Rapid analysis of peptides and amino acids by CE-ESI-MS using chemically modified fused-silica capillaries.

The objective of this study was to prepare a coated capillary to achieve rapid analysis of peptides and amino acids (AAs) by CE-ESI-MS. The coated capillary was prepared by chemical modification of the fused silica (FS) capillary with 2-acrylamido-2-methyl-1-propanesulfonic acid (AMPS) via a silanization reaction followed by an on-column in situ graft polymerization. In preparing capillary coating, AMPS was introduced for the following two purposes: first, to achieve strong and stable EOF in a wide pH range, and second, to obtain good repeatability of separations of peptides and AAs by reducing their adsorption to the FS capillary.

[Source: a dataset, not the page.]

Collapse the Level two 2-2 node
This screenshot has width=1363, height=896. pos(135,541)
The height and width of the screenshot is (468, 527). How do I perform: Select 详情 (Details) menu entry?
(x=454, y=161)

The inner wall morphology, the characteristics of EOF, and the performances of coated capillary including separation ability, repeatability, and stability were investigated in detail and evaluated by analyses of four peptides (D-Ala-D-Ala, Gly-Gly-L-Leu, Gly-D-Phe, and L-Leu-D-Leu) and three AAs (glycine, glutamic acid, and phenylalanine), respectively. Under the optimized conditions, the analysis times of four peptides and three AAs in the coated capillary were 5.6 and 6.0 min, respectively, i.e. much shorter than those in the bare-FS capillary, 20 and 26 min, respectively. These coated capillaries were shown to be well suitable for CE coupling with ESI-MS to analyze peptides and AAs thanks to high separation power, short analysis times, good repeatability and high stability.